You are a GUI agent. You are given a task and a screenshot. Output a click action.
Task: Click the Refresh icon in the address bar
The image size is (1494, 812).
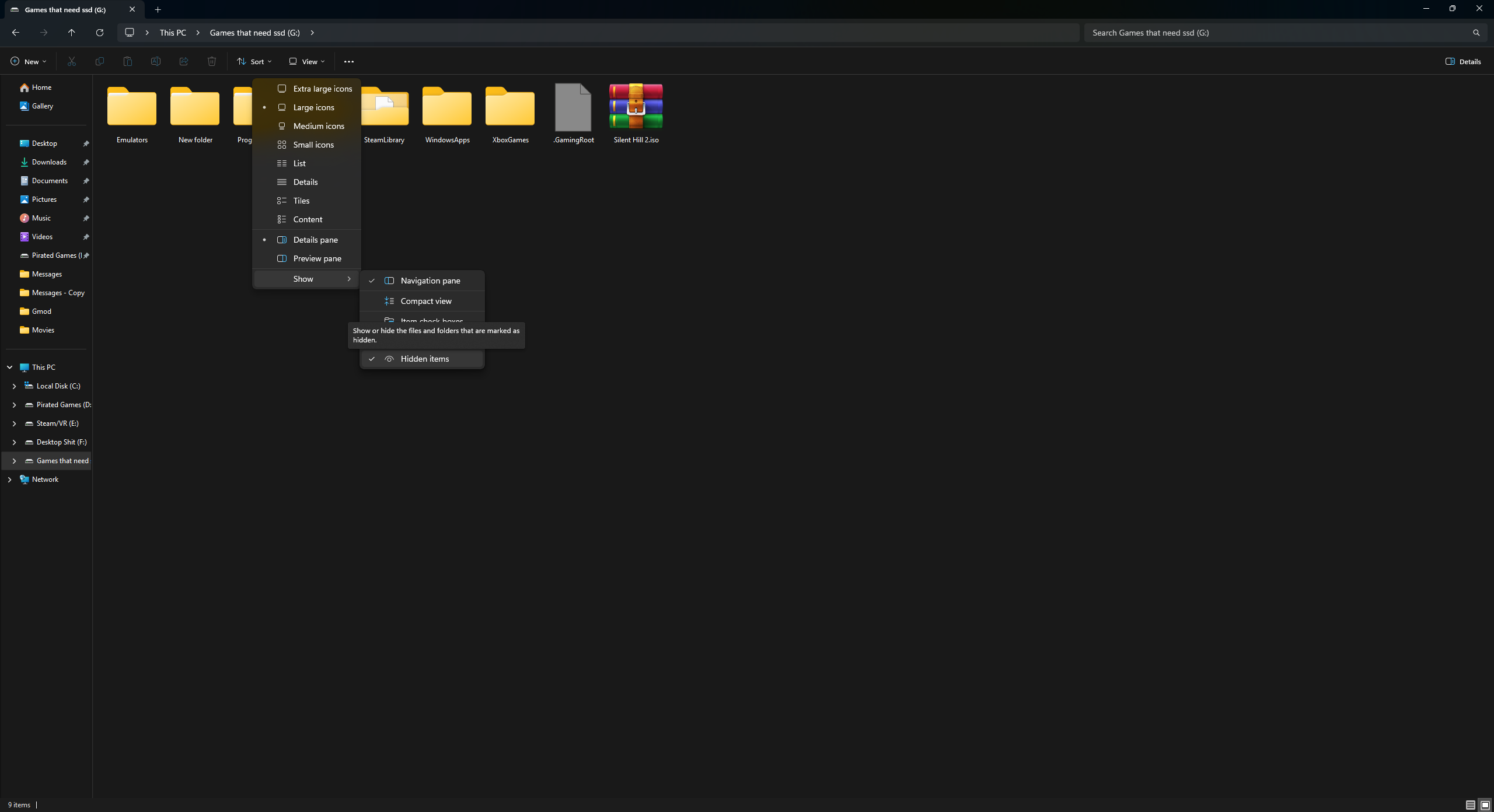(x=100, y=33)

========

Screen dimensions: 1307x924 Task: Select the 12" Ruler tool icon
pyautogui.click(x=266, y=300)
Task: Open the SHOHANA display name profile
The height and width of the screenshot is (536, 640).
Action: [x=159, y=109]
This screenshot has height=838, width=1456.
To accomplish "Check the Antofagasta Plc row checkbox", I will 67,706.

========

=== AUFGABE ===
Tippen Sie die Zeilen von der Zeile mit „This screenshot has height=838, width=1456.“ bis einschließlich der Zeile mit „I will 67,706.“ unverändert ab.

=== MUSTERLÖSUNG ===
This screenshot has height=838, width=1456.
To accomplish "Check the Antofagasta Plc row checkbox", I will 67,706.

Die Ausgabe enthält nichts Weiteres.